Jeff Su: Okay. Randy, that’s a lot of questions. So, I’m going to take that as your second question, okay, basically. So, the first part of it is about the CapEx. He notes that, Wendell said, the rate of increase is beginning to level off. Randy’s question is for this year and take the midpoint, NT$30 billion is basically flat. So, is this just a temporary pause in the CapEx? And with 2-nanometer in the upcoming years, should we expect the dollar amount to go back up, that’s the first part.
Wendell Huang: Okay, Randy, the CapEx dollar amount every year, may vary. It depends on the different situation. The rate of increase definitely is slower than the past three years. If you look at, I think the other way of looking at that is the capital intensity. In the past three years, the highest point is 2021. It was over 50%, and then followed by 47% and 43%. And this year, if you do the math, it’s going to be mid-30s. We expect in the next several years, it will remain around mid-thirty percentage capital intensity.

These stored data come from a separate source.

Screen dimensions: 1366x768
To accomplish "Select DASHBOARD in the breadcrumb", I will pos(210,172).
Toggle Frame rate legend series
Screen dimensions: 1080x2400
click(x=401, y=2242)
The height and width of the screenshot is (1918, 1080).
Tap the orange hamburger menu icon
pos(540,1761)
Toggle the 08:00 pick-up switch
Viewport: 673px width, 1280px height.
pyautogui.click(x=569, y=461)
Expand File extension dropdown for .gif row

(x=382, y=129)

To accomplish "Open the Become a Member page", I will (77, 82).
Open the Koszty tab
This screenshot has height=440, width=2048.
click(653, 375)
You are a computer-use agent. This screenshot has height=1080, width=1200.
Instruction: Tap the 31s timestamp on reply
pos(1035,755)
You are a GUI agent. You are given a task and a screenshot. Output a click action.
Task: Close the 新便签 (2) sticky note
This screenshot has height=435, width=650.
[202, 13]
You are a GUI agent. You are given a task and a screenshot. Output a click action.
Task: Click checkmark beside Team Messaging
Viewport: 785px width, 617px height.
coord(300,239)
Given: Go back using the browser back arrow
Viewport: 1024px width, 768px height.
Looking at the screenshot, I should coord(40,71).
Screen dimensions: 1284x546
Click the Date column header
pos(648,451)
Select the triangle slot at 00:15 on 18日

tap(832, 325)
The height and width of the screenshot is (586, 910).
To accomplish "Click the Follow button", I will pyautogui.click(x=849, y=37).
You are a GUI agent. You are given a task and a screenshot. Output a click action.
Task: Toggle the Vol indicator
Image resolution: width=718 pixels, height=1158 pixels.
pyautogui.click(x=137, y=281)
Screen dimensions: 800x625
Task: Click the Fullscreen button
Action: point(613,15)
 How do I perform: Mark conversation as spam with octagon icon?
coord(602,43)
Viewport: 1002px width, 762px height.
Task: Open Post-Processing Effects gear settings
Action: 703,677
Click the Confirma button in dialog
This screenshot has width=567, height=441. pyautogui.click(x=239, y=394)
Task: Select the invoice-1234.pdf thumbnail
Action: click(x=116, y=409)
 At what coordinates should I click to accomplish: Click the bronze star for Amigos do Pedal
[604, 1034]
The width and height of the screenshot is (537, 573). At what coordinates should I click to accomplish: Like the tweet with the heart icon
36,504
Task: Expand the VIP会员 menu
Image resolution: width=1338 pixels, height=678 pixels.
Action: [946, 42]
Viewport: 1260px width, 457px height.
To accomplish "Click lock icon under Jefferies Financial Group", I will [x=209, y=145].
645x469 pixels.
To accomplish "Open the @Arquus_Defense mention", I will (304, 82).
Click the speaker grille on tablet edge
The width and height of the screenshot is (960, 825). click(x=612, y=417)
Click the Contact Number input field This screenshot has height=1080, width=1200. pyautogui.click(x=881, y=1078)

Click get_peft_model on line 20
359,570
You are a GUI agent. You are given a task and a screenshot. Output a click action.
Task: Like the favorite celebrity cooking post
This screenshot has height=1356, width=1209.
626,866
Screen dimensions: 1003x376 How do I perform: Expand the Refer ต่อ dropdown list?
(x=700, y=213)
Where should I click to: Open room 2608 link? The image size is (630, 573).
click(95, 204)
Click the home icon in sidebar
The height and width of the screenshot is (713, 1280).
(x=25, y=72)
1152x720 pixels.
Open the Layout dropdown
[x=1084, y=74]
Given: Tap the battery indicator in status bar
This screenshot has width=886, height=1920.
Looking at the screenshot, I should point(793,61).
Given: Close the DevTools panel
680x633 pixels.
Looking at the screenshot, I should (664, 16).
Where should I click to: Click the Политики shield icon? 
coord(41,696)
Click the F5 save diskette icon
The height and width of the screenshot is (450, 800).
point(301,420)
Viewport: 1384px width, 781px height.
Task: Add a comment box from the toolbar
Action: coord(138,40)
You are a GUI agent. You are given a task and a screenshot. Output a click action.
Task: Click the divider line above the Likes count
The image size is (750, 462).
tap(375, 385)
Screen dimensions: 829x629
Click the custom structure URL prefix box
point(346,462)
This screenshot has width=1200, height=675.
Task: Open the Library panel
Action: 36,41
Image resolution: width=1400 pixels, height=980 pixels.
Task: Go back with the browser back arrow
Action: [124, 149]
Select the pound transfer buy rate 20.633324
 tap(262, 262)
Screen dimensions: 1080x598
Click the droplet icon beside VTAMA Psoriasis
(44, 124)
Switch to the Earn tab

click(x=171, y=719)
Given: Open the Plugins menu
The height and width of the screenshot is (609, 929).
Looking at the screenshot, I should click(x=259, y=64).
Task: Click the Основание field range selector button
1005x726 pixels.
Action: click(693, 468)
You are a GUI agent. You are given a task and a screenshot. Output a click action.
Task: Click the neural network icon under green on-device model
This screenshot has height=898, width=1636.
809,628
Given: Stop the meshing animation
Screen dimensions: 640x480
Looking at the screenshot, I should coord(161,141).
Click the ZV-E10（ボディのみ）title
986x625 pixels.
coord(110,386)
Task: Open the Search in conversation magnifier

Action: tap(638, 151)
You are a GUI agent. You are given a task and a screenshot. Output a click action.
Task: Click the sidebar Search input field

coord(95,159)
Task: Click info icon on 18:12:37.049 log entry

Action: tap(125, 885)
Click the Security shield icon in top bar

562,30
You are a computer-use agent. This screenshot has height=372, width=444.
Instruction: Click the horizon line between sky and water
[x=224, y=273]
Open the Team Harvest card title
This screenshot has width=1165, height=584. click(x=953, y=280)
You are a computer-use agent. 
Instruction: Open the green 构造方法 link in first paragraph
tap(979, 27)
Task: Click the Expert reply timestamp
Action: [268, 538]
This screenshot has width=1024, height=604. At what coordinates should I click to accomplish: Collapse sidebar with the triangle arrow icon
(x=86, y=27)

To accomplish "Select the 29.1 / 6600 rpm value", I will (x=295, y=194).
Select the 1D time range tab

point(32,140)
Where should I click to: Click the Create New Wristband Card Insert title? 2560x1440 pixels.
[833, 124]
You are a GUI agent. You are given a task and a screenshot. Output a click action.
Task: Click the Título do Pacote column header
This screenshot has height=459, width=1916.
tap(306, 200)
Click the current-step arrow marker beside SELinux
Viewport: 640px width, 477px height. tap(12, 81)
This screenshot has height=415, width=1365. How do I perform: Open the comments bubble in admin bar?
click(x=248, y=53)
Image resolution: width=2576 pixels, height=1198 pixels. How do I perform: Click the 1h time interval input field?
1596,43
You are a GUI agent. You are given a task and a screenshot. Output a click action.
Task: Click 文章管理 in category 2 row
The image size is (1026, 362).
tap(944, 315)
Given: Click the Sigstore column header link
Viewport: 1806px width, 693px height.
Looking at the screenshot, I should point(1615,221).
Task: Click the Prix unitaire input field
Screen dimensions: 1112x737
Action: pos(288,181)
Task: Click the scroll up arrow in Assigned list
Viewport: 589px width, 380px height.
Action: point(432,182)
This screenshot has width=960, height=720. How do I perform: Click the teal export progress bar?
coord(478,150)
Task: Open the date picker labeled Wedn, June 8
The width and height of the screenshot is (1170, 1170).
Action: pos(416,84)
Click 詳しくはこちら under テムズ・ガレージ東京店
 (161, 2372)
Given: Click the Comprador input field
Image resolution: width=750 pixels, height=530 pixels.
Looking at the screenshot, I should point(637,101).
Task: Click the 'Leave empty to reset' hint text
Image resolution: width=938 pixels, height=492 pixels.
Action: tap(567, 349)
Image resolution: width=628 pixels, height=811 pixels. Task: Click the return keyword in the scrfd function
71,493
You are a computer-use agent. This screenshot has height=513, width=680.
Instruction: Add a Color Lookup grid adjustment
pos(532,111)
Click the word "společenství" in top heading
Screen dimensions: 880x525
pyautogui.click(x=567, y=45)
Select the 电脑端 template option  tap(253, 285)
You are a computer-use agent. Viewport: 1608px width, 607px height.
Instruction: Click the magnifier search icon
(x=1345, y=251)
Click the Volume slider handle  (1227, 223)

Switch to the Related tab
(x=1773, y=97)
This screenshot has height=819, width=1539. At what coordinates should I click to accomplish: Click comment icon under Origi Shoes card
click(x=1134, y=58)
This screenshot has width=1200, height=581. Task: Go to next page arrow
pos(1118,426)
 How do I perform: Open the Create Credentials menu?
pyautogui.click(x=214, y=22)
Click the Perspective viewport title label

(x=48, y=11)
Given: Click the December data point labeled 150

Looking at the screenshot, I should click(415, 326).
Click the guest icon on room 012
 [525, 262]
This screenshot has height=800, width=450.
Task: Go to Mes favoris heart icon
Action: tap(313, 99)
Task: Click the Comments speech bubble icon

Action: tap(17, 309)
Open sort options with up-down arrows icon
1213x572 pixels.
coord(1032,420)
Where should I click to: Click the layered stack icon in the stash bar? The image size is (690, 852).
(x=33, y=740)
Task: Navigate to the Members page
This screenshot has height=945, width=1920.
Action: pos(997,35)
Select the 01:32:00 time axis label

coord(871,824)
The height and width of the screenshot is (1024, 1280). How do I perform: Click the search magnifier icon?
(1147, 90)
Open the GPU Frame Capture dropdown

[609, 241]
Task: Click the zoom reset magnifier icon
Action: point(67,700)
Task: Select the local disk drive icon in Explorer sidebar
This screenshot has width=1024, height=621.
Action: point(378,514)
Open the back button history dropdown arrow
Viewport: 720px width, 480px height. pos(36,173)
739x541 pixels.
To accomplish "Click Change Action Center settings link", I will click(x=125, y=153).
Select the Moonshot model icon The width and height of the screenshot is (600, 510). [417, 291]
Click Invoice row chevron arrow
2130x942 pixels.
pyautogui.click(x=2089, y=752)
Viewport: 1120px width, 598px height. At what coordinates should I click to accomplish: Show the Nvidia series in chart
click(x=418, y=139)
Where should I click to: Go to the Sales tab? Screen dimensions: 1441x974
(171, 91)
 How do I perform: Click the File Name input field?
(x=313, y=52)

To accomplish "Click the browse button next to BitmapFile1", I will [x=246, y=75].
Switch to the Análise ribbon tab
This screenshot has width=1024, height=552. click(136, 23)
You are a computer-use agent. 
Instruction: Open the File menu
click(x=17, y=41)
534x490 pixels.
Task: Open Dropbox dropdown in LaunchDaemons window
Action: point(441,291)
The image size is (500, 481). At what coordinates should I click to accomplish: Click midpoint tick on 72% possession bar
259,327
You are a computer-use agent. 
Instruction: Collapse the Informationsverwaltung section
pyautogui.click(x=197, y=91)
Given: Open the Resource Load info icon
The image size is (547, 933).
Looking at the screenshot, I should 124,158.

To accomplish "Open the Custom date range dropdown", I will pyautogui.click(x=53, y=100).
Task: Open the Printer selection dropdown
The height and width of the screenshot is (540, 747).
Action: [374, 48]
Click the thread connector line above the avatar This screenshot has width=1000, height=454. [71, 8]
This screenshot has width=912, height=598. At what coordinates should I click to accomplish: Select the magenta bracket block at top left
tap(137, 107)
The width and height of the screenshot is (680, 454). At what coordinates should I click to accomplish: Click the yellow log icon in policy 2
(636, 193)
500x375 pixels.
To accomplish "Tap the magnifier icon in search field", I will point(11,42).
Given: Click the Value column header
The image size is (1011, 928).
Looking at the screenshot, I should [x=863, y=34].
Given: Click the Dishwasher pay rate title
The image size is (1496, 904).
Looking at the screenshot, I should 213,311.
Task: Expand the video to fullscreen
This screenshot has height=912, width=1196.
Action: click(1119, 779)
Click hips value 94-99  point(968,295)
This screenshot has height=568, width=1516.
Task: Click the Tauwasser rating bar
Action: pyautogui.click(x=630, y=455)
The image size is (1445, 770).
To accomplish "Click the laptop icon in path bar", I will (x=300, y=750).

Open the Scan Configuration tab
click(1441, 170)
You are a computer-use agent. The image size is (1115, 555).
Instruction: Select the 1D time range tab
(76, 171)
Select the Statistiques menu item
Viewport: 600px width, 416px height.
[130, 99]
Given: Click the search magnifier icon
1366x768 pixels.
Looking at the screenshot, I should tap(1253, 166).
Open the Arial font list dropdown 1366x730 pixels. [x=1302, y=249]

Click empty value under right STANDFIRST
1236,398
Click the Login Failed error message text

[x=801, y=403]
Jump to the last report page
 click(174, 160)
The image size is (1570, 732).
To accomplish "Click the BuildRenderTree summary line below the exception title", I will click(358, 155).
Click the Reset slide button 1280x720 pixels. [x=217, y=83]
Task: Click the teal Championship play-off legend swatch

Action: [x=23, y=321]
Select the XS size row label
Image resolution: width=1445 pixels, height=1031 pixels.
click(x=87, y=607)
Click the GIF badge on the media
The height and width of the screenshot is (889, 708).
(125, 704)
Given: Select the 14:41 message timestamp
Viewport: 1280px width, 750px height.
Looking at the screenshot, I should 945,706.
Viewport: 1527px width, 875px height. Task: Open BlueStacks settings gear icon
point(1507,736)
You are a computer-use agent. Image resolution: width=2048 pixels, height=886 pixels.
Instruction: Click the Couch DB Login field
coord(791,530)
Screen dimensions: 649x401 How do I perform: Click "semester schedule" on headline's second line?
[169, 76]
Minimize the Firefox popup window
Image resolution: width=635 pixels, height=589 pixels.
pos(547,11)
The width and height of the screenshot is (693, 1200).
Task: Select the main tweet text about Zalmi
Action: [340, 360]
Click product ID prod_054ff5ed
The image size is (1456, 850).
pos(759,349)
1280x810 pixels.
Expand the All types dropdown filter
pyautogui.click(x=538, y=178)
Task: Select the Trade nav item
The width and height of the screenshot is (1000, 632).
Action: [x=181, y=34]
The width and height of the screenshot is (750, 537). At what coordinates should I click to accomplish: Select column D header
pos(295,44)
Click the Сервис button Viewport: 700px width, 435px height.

Jeff Su: And then the other part of Randy’s question is on the geographic expansion. He notes a lot of reports saying, we may build a second fab in Japan and that we even may build a third. His question is really, are we redirecting our overseas expansion focus more to Japan or has it changed anything in the U.S.? Randy, I think that’s what you’re trying to ask, right?
Randy Abrams: Yes, that’s what I’m trying to ask.
Mark Liu: Can you repeat the question again?
Jeff Su: Randy is saying, look, he knows there is a lot of talk going to build a second fab in Japan, maybe three. He just wants to know, are we shifting our overseas expansion focus to Japan from the U.S. or is there any big significant change?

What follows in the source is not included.